NEW YORK, April 13, 2026, 11:12 EDT
Sandisk shares shot up 7.2% to $912.82 in late-morning New York trading Monday, following news the company will join the Nasdaq-100 before markets open April 20, replacing Atlassian. The stock’s jump outpaced the 0.2% rise in the Invesco QQQ ETF.
This move matters: the Nasdaq-100, which tracks 100 top non-financial companies listed on Nasdaq, is a major reference point for index funds and ETFs. Nasdaq puts the number of products tied to the gauge at more than 200, collectively overseeing upwards of $600 billion in assets. As Reuters pointed out last month, inclusion in a blue-chip index like this can broaden a firm’s shareholder reach and help boost liquidity in the long run.
AI-fueled demand is still driving gains in storage and memory shares. Sandisk, which produces NAND flash chips for solid-state drives, hasn’t escaped the effects. In January, CEO David Goeckeler told Reuters, “Customers prefer supply over price,” as AI-focused buyers rushed to secure storage contracts. Reuters
Sandisk returned to public trading in February 2025 after cutting ties with Western Digital. The company, which in January beat Wall Street expectations with its revenue and profit outlook, credited a jump in demand tied to AI data storage.
Analysts are piling in. Last week, Bernstein’s Mark Newman said the market is “significantly undervaluing earnings power and sustainability of this cycle,” referencing a Dow Jones/MarketWatch piece that Morningstar picked up. Morningstar, Inc.
It’s not just Sandisk catching the tailwind. Back in January, Reuters flagged Western Digital, Seagate, and Micron as winners too, as investors piled into memory and storage names benefiting from AI-fueled data center demand—and a tightening memory chip supply.

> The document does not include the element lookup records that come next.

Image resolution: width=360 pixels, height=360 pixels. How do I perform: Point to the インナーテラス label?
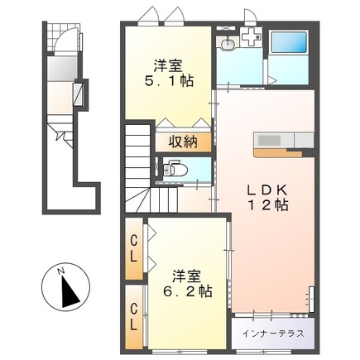273,334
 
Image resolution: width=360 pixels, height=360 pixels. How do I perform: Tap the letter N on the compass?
58,268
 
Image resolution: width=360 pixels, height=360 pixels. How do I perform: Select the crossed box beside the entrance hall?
79,94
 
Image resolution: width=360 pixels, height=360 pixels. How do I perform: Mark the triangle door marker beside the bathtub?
271,80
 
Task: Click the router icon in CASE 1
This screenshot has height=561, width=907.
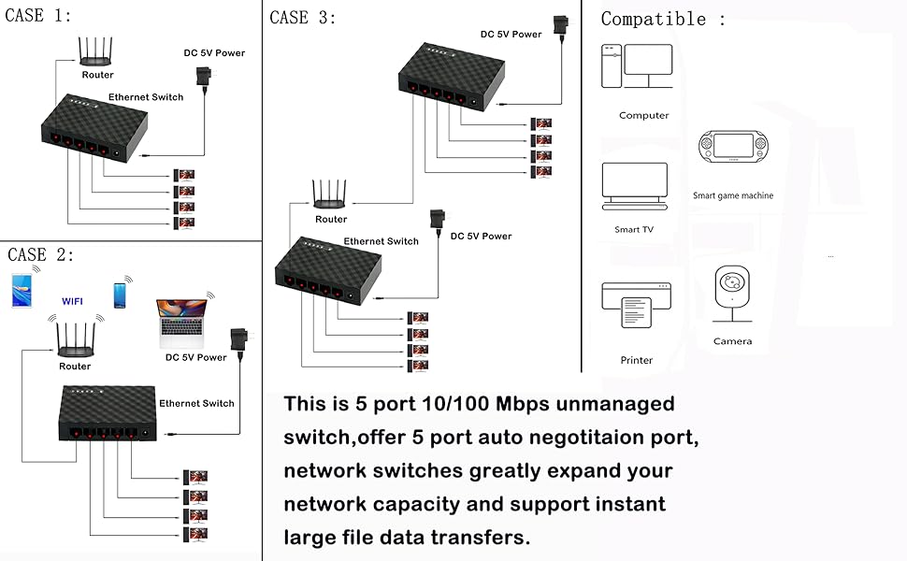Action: pos(97,54)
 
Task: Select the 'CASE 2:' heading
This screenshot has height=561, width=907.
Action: pos(40,254)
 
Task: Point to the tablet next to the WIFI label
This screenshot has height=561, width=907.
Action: pos(23,290)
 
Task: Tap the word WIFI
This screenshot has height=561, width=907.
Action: pos(73,302)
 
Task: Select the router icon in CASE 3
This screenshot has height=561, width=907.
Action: pos(330,196)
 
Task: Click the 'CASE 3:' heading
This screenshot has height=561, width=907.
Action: pos(302,18)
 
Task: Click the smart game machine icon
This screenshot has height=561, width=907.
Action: pos(732,148)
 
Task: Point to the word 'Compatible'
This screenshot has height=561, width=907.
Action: pos(654,19)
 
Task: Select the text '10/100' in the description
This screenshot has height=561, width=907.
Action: pos(454,404)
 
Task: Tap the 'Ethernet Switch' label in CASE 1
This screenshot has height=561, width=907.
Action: pos(146,97)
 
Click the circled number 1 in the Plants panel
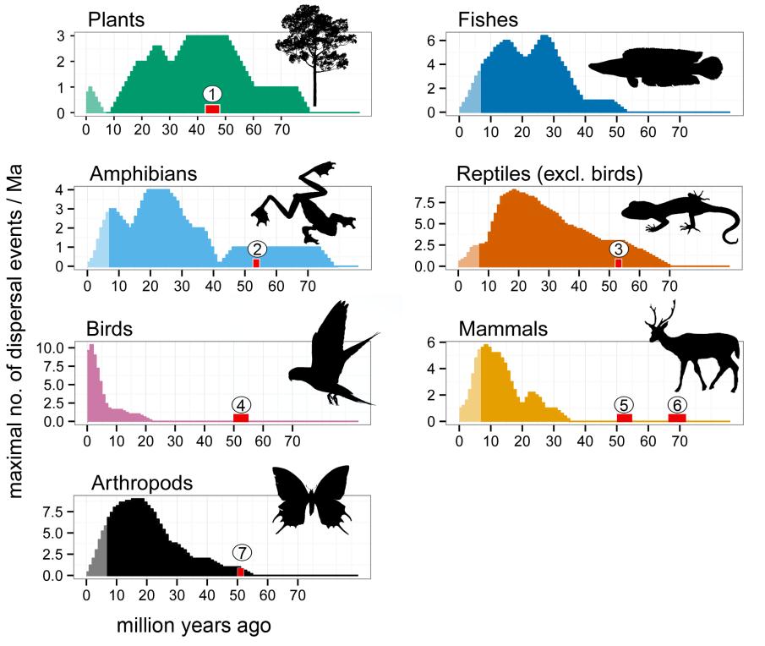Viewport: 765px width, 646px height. (213, 93)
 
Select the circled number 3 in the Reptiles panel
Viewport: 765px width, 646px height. (619, 249)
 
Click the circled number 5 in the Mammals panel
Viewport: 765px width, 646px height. (624, 404)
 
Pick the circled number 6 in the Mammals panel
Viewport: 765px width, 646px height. (677, 404)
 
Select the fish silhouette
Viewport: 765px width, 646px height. (656, 69)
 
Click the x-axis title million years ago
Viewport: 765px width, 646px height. (194, 627)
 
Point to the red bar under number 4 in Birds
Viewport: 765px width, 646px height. (241, 418)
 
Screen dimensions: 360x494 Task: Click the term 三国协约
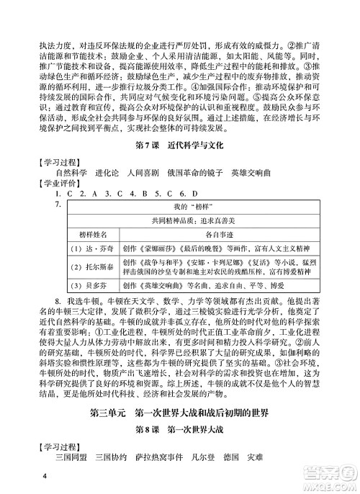point(120,459)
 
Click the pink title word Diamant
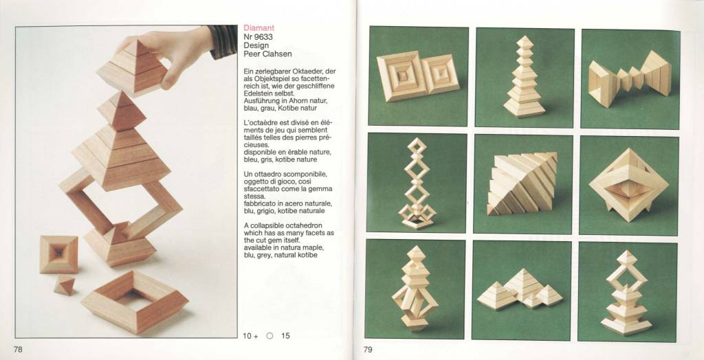259,28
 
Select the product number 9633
265,37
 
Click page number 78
18,349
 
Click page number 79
368,349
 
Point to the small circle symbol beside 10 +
270,335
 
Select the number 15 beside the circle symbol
285,335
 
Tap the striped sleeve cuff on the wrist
223,41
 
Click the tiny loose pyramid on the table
64,285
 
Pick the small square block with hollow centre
59,254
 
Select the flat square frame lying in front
135,301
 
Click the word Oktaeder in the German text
320,71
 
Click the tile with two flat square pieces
418,76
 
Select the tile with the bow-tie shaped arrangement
630,79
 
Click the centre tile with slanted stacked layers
523,184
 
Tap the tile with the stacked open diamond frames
417,182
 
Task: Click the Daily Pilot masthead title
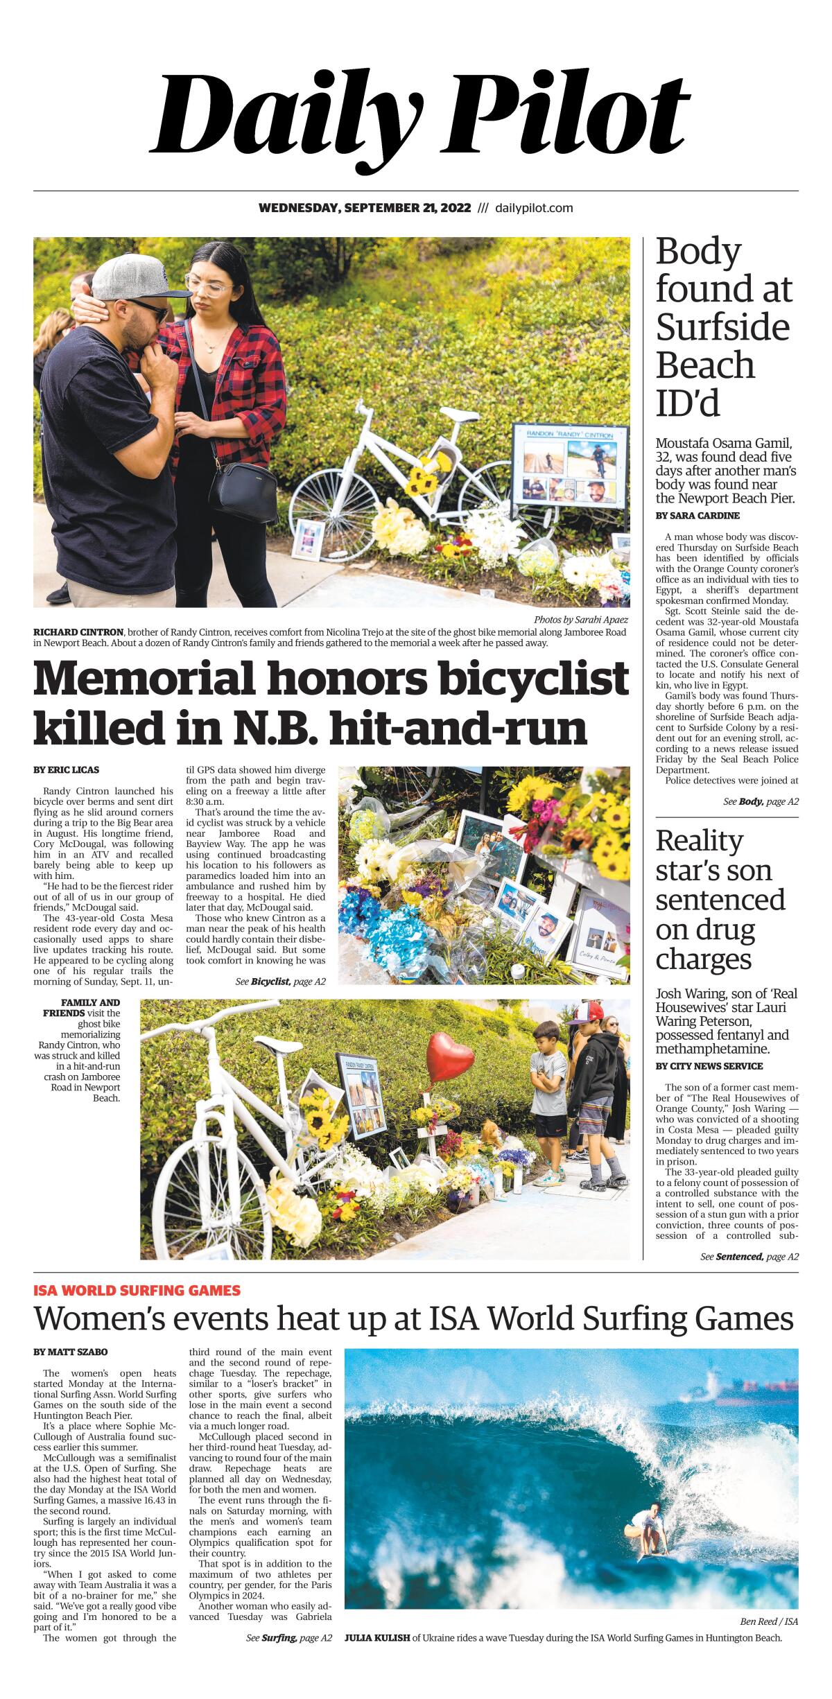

None of this is unfamiliar. Memory’s a wild sector—prices and supply snap back and forth, as Reuters reminded readers in January. A dip in AI infrastructure demand or a slide in NAND could swiftly take the air out of this index-driven rally.
Nasdaq’s rebalancing takes effect before the bell on April 20, and for now, the current Nasdaq-100 rules stay in place through month’s end. The fresh rulebook arrives May 1, aimed at letting big new additions join faster.